You can tell RUNSTATS to collect histogram statistics by coding the HISTOGRAM keyword in conjunction with the COLGROUP option. In this way you can collect histogram statistics for a group of columns. You must also tell DB2 the number of quantiles to collect by specifying the NUMQUANTILES parameter. NUMQUANTILES can also be specified with the INDEX parameter, in which can it indicates that histogram statistics are to be collected for the columns of the index.

A single value can never broken into more than one interval. This means that the maximum number of intervals is equal to the number of distinct column values. Therefore, be sure that you do not specify a value for NUMQUANTILES that is greater than the total number of distinct values for the column (or column group) specified. Also, keep in mind that any NULLs will occupy a single interval.

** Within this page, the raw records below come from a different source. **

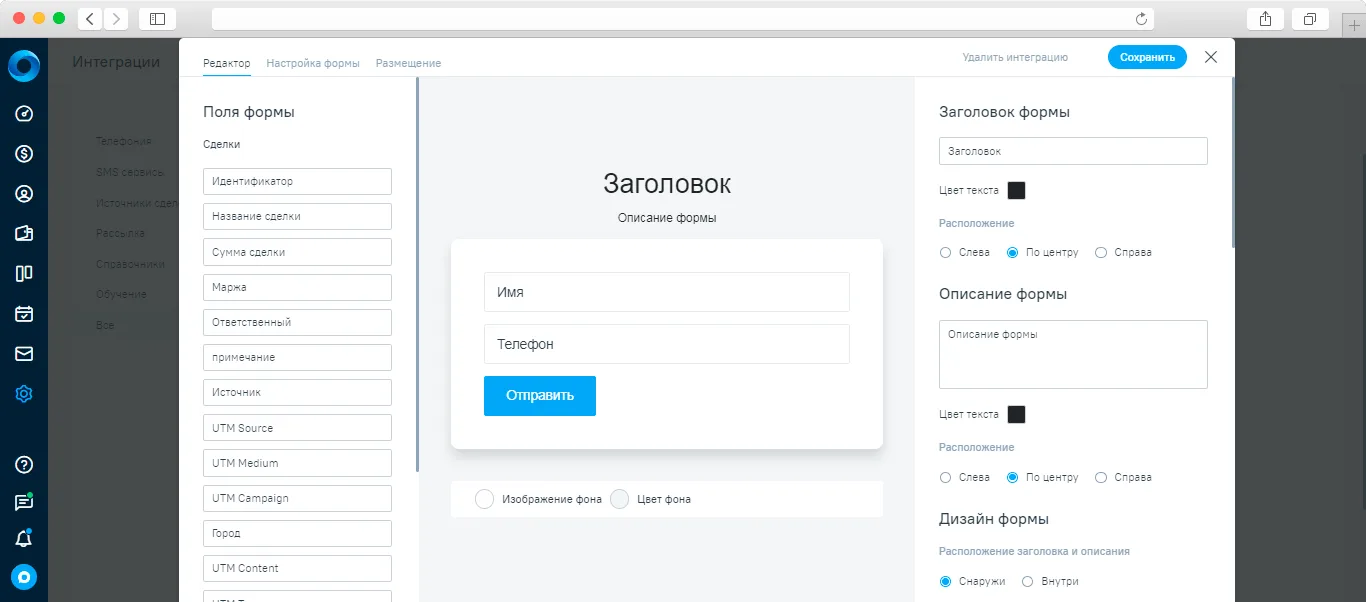Switch to 'Настройка формы' tab
This screenshot has height=602, width=1366.
(313, 63)
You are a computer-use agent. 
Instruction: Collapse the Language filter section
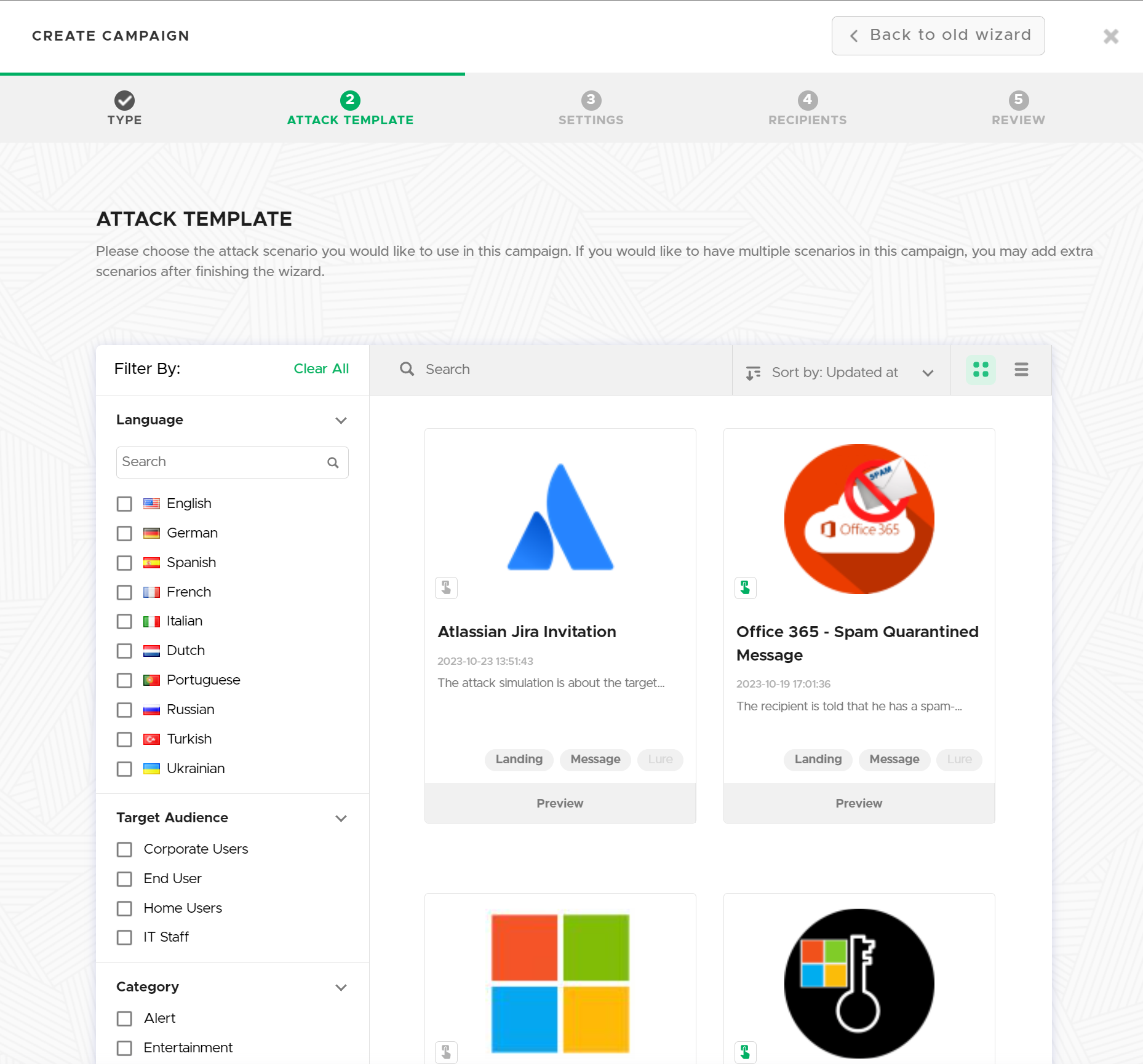point(341,421)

So then, how do you decide on the number of quantiles to collect? If you do not specify NUMQUANTILES, the default value of 100 will be used, and then based on the number of records in the table, the number will be readjusted to an optimal number. Therefore, unless you have a good understanding of the application or a viable reason to deviate, a good rule of thumb is to simply let the NUMQUANTILES default and let DB2 work it out.

RUNSTATS will produce an equal-depth histogram. This means that each interval will have about the same number of rows. Please note that this does not mean the same number of values – it is the same number of rows. This means that in some cases a highly frequent single value could potentially occupy an interval all by itself.

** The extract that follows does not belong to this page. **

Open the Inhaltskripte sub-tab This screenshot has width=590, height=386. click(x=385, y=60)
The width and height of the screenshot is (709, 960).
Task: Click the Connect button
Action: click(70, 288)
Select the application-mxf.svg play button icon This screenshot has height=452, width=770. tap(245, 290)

The histogram statistics are collected in three new columns: QUANTILENO, LOWVALUE, and HIGHVALUE. These columns can be found in the following six DB2 Catalog tables:

  • SYSIBM.SYSCOLDIST
  • SYSIBM.SYSKEYTGTDIST
  • SYSIBM.SYSCOLDIST_HIST
  • SYSIBM.SYSCOLDISTSTATS
  • SYSIBM.SYSKEYTGTDIST_HIST
  • SYSIBM.SYSKEYTGTDISTSTATS.

Here is an example of a RUNSTATS to gather histogram statistics for the key columns of the indexes.:

RUNSTATS TABLESPACE DB07.CSMTS02
INDEX ALL
HISTOGRAM NUMCOLS 2 NUMQUANTILES 10
SHRLEVEL(CHANGE)
UPDATE ALL
REPORT YES

Summary

Histogram statistics is a very powerful new capability of the RUNSTATS utility that can be used to gather distribution statistics across all data values. These statistics can be helpful when you need additional distribution data to enable the optimizer to arrive at a better access path for certain queries/predicates.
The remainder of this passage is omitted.